L'expression “nègre littéraire” officiellement remplacée par “prête-plume”

Antoine Oury - 16.11.2017

Edition - Société - nègre littéraire - prête-plume expression - nègre prête plume


En début d'année, une pétition proposait de remplacer l'expression « nègre littéraire », aux origines racistes et esclavagistes, pour lui préférer la formule « prête-plume » ou « écrivain fantôme ». Le Ministère de la Culture vient de donner suite à cette demande, que le CRAN, Conseil Représentatif des Associations Noires, avait appuyée.


Plume et galet (2)
(B@rberousse, CC BY-SA 2.0)


Le Ministère de la Culture et de la Communication a fait parvenir ce 13 novembre 2017 un courrier au CRAN pour évoquer le problème soulevé en début d'année par la fondatrice du site Enviedecrire.com, agence de conseil littéraire, Nelly Buffon. Dans une pétition mise en ligne sur Change.org, elle indiquait : « Aujourd’hui, le mot « nègre » est défini par les dictionnaires Larousse et Robert comme un terme raciste. Il n’y a donc pas de bonnes façons de l’employer et ce n’est pas en lui accolant l’attribut « littéraire » que cela le rend plus convenable. »

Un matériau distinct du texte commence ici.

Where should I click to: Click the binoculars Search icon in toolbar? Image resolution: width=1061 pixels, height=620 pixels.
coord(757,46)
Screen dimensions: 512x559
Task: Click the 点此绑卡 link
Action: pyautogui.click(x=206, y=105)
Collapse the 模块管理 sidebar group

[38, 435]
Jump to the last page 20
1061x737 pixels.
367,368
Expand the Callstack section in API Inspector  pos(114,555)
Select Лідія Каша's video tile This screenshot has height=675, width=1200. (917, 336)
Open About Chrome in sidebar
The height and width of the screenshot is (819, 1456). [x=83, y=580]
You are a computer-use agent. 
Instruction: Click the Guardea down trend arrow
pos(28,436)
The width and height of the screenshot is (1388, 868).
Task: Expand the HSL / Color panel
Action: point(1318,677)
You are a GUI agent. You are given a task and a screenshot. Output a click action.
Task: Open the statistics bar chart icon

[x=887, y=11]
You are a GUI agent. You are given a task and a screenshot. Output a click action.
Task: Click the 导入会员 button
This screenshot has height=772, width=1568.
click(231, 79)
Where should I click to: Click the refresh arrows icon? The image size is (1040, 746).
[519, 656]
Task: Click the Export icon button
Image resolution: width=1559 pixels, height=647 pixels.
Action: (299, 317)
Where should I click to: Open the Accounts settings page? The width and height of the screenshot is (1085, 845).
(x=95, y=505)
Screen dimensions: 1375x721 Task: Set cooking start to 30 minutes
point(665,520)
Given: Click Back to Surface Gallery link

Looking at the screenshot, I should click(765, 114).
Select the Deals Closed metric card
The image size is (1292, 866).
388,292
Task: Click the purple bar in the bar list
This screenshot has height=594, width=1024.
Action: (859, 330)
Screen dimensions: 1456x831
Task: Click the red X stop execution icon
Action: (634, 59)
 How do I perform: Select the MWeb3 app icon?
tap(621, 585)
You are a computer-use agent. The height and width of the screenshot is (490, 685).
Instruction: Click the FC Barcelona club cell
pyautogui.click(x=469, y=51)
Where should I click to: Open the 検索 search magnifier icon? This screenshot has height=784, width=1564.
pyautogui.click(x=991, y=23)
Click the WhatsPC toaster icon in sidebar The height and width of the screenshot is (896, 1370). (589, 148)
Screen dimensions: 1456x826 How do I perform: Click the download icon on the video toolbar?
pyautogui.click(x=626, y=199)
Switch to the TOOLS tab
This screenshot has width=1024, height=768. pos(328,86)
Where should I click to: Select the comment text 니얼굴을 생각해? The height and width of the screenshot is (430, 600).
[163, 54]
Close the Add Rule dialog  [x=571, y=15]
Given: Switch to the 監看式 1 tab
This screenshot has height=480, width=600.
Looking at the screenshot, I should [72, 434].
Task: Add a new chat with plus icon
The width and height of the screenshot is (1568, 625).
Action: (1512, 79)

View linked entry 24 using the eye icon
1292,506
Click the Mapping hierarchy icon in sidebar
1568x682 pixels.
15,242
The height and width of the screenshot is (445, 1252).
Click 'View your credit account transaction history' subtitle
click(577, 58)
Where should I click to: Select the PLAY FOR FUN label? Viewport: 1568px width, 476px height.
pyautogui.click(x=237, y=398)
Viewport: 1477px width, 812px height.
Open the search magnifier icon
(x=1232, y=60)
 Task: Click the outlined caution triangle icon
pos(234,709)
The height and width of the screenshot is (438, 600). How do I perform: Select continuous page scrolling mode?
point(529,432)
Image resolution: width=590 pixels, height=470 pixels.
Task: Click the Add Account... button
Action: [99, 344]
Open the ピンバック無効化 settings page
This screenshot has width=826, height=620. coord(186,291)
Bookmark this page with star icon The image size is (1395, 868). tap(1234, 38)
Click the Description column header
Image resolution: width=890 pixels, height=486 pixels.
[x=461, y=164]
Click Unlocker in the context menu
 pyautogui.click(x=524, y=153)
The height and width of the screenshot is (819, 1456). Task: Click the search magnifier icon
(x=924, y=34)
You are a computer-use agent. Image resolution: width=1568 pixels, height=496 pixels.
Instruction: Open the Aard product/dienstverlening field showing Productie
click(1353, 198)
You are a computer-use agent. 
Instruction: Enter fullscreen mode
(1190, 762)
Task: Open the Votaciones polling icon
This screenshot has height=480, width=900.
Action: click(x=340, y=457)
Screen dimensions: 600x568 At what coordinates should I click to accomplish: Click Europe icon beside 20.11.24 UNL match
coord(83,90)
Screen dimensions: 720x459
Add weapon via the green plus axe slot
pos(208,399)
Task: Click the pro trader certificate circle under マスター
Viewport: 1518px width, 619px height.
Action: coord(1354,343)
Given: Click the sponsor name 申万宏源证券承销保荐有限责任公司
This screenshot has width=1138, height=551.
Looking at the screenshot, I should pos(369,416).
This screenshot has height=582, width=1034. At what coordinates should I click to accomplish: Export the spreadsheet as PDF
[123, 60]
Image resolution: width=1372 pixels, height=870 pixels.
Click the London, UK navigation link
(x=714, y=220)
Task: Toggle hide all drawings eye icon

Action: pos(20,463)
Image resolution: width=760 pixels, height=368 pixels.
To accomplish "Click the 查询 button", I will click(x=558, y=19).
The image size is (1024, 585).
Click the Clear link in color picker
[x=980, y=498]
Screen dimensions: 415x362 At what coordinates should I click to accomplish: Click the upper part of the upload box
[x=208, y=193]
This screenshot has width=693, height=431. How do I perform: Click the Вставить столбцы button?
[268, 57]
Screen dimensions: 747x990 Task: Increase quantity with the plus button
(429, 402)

Quelques jours après la publication de sa pétition, elle contactait le CRAN pour obtenir son appui. Si la pétition était adressée à l'Académie française, c'est le Ministère de la Culture qui vient d'y donner suite. Dans un courrier, le délégué général à la langue française et aux langues de France indique en effet que la Commission d'enrichissement de la langue française avait publié des recommandations vis-à-vis de l'expression « nègre littéraire ».
 

Considérant que le terme « nègre (littéraire) » est inapproprié pour désigner la fonction ou le métier d’écrivain de substitution, il est proposé, après consultation des membres de la Commission d’enrichissement de la langue française, d’employer le terme « prête-plume », notamment utilisé en Amérique du Nord, ou encore, en fonction des contextes, les termes « auteur ou écrivain ou plume cachée », voire « auteur ou écrivain ou plume de l’ombre »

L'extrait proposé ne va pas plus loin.